WHITE MOUNTAIN OG SCRIPTYCH
Er du nysgjerrig på hva arkitekturfilm er?
Architecture Film Festival London, ved Anna Ulrikke Andersen, gjester og kuraterer program med arkitekturfilm i fokus, og samtaler med filmmskaper Ollie Palmer som er til stede under visningen.
Anna Ulrikke Andersen vil kuratere en visning på AMIFF med de to britiske kunstnerne Emma Charles og Ollie Palmer som begge var del av festivalens konkurranse. Som tidligere Competition Director ved Architecture Film Festival London 2017 drev hun festivalens internasjonale konkurranse, som mottok 154 bidrag fra 33 forskjellige nasjoner. Hun var kurator av ”From Above”: et utvalg kortfilmer som ble vist ved ICA under festivalen. Anna Ulrikke Andersen er filmskaper, kurator og arkitekturhistoriker, bosatt i London. Hun arbeider med en PhD avhandling i arkitektur ved The Bartlett School of Architecture, UCL, hvor hun grunnla The Bartlett Film+Place+Architecture Docotoral Network i 2014.
ArchFilmFest London er en seks dager lang festival dedikert til arkitektur og film, grunnlagt av Charlotte Skene Catling og Manuel Toledo-Otagui. Festivalen finner sted annethvert år og består av visninger, utstillinger, symposium, workshop og en en internasjonal film konkurranse. Den første utgaven av festivalen, som tok for seg tematikken "Scale", fant sted på de to arenaene ICA og Bargehoues, Oxo Tower Wharf mellom 6. - 11. juni 2017.
White Mountain is a 16mm docu-fiction film is set primarily in the Pionen data center, a former Cold War-era civil defence bunker in Stockholm redesigned in 2008 by architect Albert France-Lanord as a data center to house servers for clients, which at one point included Wikileaks and The Pirate Bay. Starting by surveying the rough topography of the surrounding Södermalm landscape, the film gradually pushes beneath the surface, illuminating the ordinarily concealed network infrastructure. As the camera idles on the florescent-lit server stacks, issues of privacy, surveillance and digital sovereignty inevitably emanate. Located 30 meters under the granite rocks of Vita Bergen Park in Stockholm, the hydrogen bomb proof subterranean hub has been constructed with direct references to science fiction films such as Silent Running, and the classic Ken Adams set design. Part Bond villain lair, part retro-futuristic spaceship, fish and lush greenery coexist alongside the flashing lights of the data storage systems. Playing on the science fiction aesthetic and with poetic narration written by Jussi Parikka, White Mountain uncovers the varying forms of temporality brought about through an exploration of data space and geology. Gathering vibrational and electromagnetic sound from the rock face above the data center as well as deep inside the server room itself, a soundscape has been created both revealing and processing the reverberations of the hidden environment.
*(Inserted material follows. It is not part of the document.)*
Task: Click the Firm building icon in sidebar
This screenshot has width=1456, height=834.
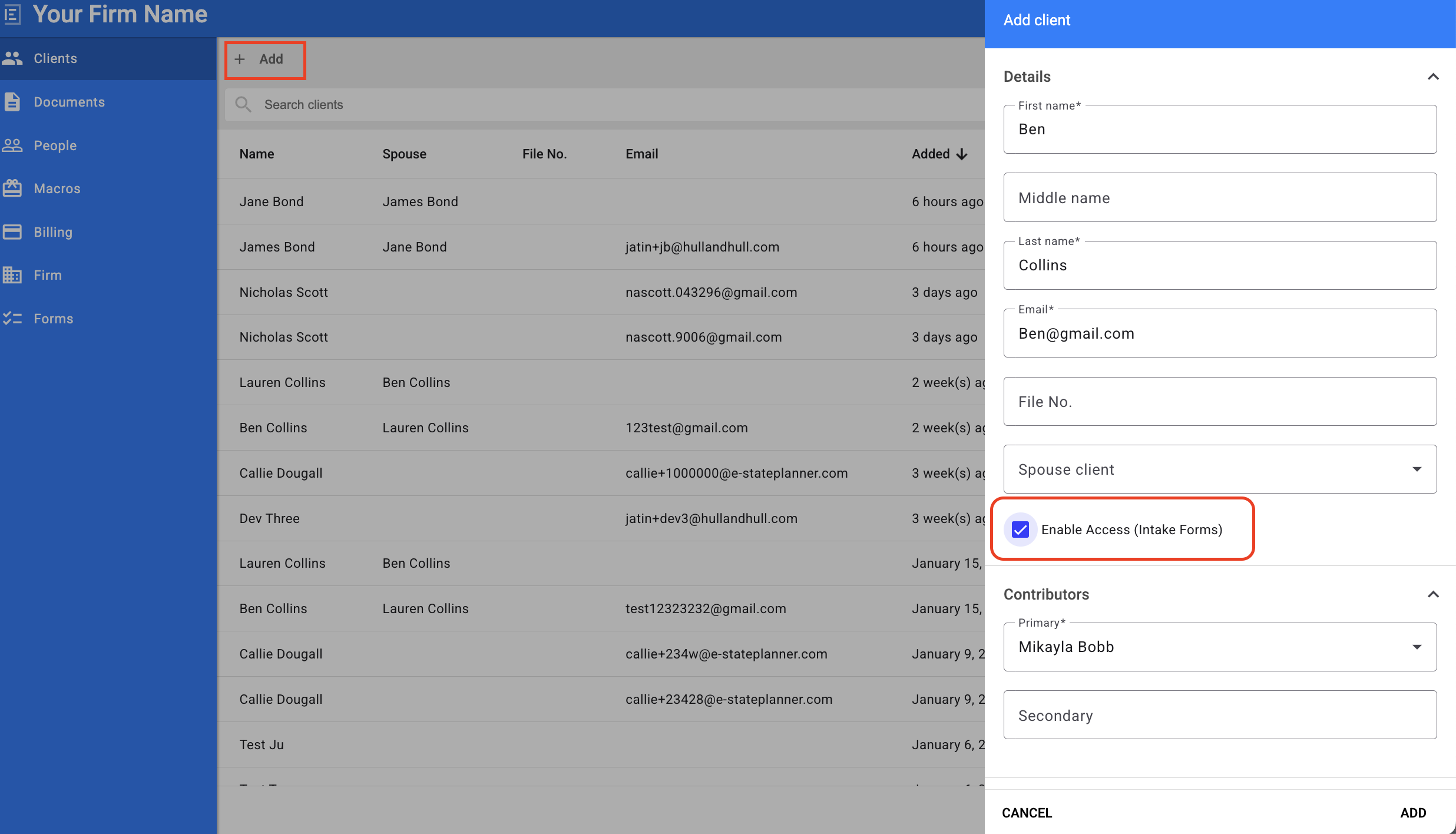Action: coord(12,275)
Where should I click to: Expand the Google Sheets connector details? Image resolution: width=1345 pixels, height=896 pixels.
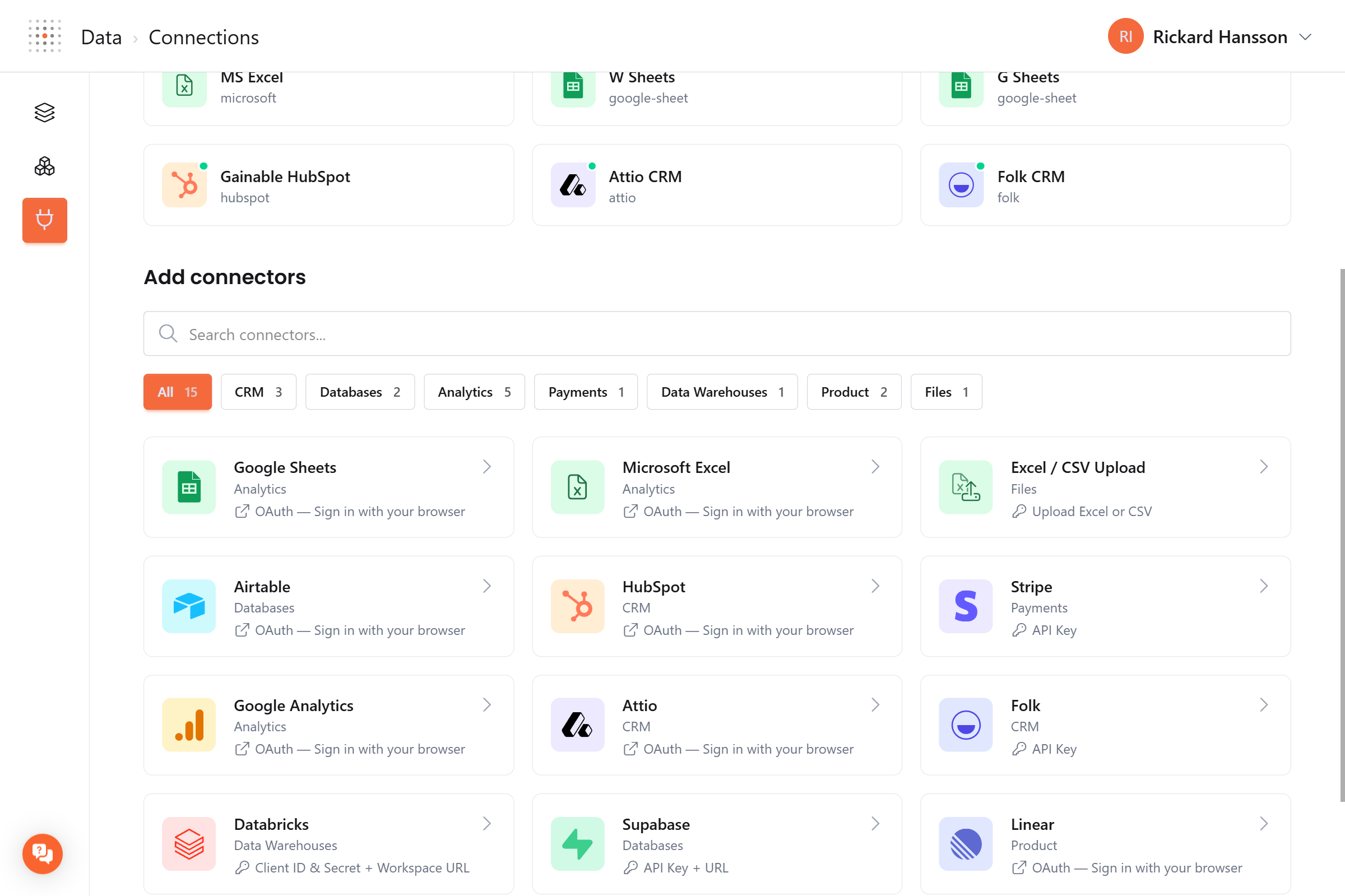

Emma Charles (b.1985) is a London-based artist. Working with photography, sound and moving image, her practice explores the way contemporary value systems of time, productivity and labour are altered through technological progress. Recently Emma has situated her research towards the materiality of the Internet, going beneath the urban veneer to uncover the hidden infrastructures within our technologically driven modern life. Emma holds a MA in Photography from Royal College of Art. She has exhibited and screened at Jerwood Visual Arts, London; Serpentine Galleries, London; ZKM, Karlsruhe; HKW, Berlin; Jeu de Paume, Paris, LUX and ICA, London and is the recipient of a 2015 & 2017 Arts Council England award, ZKM commission and has been published in ‘Reset Modernity!’ edited by Bruno Latour (MIT Press).
In Scriptych a couple attempt to communicate from afar using an interface which translates their movements into words. Structured across three micro-acts, Scriptych takes precision in choreography to an extreme, embedding sensors on dancers which measure their movements and control both the music and the words spoken aloud, in real time. The couples’ communication becomes increasingly fragmented as the piece develops, posing questions about the location of meaning in messages and movements, and the impossibility of communicating true intent.
Ollie Palmer (b.1985) is a British artist and filmmaker based in Rotterdam. He was artist-in-residence at the Palais de Tokyo's research lab, and holds a PhD by Design at the Bartlett School of Architecture, University College London on the subject of scripted performances. His work has been exhibited in galleries worldwide, including a large human computer at the V&A Museum, dancing ants at London Zoo and FutureEverything Festival in Manchester, and an over-knowledgable surveillance cameraat the Royal Institute of British Architects. He formerly taught at Masters level at the Bartlett School of Architecture and he is alumni of the Bartlett’s Interactive Architecture Lab.